Таким образом, мы сталкиваемся с двумя типами человеческих эк-стазов: экстазом, бросающим нас в бытие-в-себе, и экстазом, вовлекающим нас в небытие. Очевидно, что наша исходная проблема, касавшаяся только отношения человека к бытию, тем самым значительно усложнилась.
Но очень может быть, что в итоге нашего анализа трансцензуса к не-бытию мы получим достоверную информацию, необходимую для понимания любого трансцензуса. Кстати, проблему ничто невозможно исключить из нашего исследования. Если человек так или иначе ведет себя по отношению к бытию-в-себе — и наше философское вопрошание представляет собой один из типов такого поведения, — это происходит потому, что человек —  не бытие-в-себе.

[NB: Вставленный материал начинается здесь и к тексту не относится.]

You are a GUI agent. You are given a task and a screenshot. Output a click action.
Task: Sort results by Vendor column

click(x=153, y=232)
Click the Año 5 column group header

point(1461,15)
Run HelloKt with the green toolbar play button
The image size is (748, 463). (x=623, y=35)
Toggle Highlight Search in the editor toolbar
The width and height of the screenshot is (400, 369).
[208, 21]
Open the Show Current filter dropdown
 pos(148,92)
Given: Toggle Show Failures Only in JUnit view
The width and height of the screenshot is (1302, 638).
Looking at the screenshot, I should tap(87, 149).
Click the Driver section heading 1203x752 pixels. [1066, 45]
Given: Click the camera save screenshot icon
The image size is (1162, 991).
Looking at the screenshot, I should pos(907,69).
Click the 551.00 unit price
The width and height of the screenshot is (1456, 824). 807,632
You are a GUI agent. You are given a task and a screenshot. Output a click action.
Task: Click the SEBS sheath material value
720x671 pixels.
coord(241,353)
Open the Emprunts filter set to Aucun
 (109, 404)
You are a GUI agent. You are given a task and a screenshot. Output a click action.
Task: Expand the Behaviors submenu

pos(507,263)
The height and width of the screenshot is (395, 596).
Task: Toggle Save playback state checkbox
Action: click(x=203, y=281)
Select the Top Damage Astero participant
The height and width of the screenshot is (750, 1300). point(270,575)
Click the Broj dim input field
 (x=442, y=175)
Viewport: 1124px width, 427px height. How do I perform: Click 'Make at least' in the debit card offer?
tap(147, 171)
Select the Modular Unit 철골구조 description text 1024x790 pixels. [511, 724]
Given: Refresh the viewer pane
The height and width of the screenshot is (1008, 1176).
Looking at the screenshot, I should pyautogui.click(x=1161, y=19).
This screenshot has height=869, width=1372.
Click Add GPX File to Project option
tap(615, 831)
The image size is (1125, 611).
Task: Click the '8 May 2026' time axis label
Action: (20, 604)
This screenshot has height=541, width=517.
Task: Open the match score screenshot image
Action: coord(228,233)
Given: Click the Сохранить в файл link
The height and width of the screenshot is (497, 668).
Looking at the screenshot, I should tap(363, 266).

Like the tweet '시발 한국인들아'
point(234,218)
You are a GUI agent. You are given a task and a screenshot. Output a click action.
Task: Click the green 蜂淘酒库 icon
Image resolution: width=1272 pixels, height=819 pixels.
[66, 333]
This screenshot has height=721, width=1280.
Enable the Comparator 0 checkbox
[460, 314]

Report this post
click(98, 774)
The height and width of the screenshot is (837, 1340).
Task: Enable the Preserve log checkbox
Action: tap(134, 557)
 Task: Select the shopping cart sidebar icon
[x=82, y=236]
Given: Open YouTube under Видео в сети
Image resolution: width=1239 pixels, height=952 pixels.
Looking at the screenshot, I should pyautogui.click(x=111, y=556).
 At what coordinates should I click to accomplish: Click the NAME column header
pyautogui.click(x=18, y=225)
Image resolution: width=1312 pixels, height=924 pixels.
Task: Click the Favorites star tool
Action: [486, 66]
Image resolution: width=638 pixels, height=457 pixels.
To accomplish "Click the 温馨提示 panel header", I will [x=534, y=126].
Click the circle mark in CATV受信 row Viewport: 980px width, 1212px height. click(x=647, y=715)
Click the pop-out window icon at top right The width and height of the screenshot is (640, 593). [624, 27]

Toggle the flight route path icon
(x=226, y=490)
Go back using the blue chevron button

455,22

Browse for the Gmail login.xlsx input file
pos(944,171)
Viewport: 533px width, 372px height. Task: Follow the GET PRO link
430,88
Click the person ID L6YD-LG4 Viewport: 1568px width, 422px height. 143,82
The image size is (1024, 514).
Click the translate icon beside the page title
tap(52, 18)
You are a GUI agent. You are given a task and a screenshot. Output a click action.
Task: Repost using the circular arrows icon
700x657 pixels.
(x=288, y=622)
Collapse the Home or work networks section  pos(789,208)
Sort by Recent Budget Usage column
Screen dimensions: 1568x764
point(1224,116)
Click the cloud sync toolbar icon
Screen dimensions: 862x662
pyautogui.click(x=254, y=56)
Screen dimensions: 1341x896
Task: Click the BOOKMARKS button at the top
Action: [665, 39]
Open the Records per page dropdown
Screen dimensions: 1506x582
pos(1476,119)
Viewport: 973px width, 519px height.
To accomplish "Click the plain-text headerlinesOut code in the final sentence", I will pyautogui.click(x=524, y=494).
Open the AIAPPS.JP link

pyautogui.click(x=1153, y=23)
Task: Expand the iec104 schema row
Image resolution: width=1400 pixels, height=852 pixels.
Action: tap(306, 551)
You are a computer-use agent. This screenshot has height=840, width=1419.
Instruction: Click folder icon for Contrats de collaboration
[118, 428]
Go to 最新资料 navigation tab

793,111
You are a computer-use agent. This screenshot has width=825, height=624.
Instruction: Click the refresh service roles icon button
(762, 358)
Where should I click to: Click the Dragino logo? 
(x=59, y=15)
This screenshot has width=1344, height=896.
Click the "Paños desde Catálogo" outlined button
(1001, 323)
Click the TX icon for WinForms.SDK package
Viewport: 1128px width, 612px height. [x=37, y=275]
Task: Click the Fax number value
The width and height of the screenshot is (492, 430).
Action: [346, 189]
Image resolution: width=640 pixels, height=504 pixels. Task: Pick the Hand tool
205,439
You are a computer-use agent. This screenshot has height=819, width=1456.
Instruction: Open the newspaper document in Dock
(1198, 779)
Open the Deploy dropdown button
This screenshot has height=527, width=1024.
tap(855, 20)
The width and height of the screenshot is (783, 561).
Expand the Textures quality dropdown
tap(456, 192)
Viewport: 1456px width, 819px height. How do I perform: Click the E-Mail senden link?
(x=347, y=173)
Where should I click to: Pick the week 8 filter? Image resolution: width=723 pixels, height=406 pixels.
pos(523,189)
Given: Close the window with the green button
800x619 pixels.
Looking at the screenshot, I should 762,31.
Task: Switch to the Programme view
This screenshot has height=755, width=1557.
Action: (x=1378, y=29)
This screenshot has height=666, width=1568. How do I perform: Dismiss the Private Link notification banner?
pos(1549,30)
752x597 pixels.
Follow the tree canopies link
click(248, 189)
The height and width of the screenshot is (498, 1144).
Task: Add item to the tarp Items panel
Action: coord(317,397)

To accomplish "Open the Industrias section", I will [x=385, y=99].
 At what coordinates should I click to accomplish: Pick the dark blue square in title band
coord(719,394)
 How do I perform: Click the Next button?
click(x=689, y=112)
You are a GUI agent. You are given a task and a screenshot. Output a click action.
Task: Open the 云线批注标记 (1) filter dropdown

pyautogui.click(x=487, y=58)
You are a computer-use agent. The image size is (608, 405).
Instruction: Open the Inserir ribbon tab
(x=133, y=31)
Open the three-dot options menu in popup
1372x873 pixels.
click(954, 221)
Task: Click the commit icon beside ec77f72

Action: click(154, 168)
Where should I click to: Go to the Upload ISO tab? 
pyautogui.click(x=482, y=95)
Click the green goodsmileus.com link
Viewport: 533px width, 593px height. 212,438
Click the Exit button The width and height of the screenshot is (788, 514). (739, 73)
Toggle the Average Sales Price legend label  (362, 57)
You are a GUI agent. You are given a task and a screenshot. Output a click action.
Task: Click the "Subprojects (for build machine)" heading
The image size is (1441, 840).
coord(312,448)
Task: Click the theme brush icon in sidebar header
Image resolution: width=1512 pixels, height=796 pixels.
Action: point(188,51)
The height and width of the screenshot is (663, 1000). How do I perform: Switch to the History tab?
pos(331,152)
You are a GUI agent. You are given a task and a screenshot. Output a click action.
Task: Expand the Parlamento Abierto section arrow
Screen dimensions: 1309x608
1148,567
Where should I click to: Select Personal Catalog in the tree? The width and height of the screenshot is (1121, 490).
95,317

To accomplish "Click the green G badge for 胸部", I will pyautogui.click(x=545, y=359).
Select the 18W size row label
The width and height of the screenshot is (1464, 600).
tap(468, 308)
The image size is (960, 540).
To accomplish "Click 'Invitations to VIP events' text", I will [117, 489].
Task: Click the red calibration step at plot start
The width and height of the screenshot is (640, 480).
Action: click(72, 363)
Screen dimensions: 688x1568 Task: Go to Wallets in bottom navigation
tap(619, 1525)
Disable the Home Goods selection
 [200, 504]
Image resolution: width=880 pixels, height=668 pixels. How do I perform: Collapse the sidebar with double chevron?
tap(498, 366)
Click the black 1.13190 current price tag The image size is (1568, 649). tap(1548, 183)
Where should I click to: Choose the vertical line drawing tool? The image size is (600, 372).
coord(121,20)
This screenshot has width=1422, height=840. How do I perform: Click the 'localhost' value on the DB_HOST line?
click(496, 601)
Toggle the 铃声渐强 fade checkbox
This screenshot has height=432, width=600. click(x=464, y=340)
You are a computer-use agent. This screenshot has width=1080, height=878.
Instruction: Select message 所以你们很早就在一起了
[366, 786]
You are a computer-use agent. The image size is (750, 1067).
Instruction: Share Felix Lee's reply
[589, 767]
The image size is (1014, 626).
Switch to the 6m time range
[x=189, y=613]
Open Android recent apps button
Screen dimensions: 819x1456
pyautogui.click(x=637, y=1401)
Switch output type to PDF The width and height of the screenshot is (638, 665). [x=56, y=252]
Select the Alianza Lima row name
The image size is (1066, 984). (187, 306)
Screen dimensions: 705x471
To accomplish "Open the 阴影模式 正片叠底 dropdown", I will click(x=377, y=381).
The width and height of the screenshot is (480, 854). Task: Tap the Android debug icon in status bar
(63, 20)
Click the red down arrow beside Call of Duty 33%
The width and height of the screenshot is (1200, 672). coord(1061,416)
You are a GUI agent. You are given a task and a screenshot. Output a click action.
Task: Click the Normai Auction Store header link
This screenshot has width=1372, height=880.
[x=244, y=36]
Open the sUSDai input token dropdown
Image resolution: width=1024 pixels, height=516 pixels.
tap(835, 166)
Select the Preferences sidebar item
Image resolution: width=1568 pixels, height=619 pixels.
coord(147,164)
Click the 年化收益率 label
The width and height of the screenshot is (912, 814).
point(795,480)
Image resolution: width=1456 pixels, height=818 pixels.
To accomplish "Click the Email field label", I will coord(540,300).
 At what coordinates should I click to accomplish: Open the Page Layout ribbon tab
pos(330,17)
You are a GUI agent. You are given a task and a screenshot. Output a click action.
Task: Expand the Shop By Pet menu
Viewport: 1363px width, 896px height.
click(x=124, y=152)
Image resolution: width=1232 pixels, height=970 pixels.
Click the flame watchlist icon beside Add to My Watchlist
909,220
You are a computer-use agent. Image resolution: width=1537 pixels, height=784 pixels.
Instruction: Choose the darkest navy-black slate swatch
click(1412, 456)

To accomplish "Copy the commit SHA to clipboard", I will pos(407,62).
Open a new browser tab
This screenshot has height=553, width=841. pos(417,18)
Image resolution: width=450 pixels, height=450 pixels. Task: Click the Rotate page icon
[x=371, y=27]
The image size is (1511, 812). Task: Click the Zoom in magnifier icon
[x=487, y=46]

Следовательно, мы снова обнаруживаем не-бытие как условие трансцензуса к бытию. В таком случае мы должны вплотную заняться проблемой ничто и не оставлять ее до окончательного выяснения.
Однако исследование вопрошания и отрицания уже дало нам все, что могло. Оно отослало нас к эмпирической свободе как нигиляции человека в глубинах темпоральности и необходимому условию трансцендирующего восприятия “нетостей”. Остается обосновать саму эту эмпирическую свободу. Она не может быть первичной нигиляцией и основанием любой нигиляции. Ведь она участвует в конституировании трансцендентностей в имманентности, обусловливающих все негативные трансцензусы. Но сам факт, что трансцензусы эмпирической свободы конституируются в имманентности как трансцендентности, показывает нам, что речь идет о вторичных нигиляциях, предполагающих существование первичного ничто. Они составляют только одну из стадий аналитической регрессии, ведущей нас от трансцендентностей, именуемых “нетостями”, к бытию, которое есть одновременно собственное Ничто. Очевидно, нужно искать основание всякого отрицания в нигиляции, которая происходила бы в самом средоточии имманентности. Именно в абсолютной имманентности, в чистой субъективности моментального cogito мы должны вскрыть первичный акт, в силу которого человек сам для себя есть собственное Ничто. Каким должно быть в своем бытии сознание, чтобы человек в нем и через него являлся в мире как существо, которое есть собственное Ничто и через которое Ничто входит в мир?
По-видимому, нам здесь недостает инструмента, который дал бы возможность разрешить эту новую проблему; отрицание непосредственно вовлекает только свободу. Мы должны в самой свободе найти тип поведения, который позволит нам продвинуться дальше. Но мы уже встречались с таким типом поведения, который подведет нас к порогу имманентности, оставаясь достаточно объективным, чтобы мы могли объективно раскрыть условия его возможности. Не отмечали ли мы выше, что в  самообмане мы суть-тревога-чтобы-убежать-от-тревоги в рамках одного и того же сознания? Раз должен быть возможен самообман, то тогда и мы должны иметь возможность встретиться в пределах одного и того же сознания с единством бытия и не-бытия — бытием-чтобы-не-быть. Значит, теперь объектом нашего вопрошания должен стать именно самообман. Для того, чтобы человек мог вопрошать, он должен иметь возможность быть собственным Ничто. То есть он может быть источником не-бытия в бытии только в том случае, если его бытие в самом себе и само по себе содержит Ничто. Так возникают трансцендентности прошлого и будущего в темпоральном бытии человеческой реальности. Но самообман сиюминутен. Что же тогда должно происходить с моментальным сознанием дорефлексивного cogito, чтобы человек имел возможность самообмана?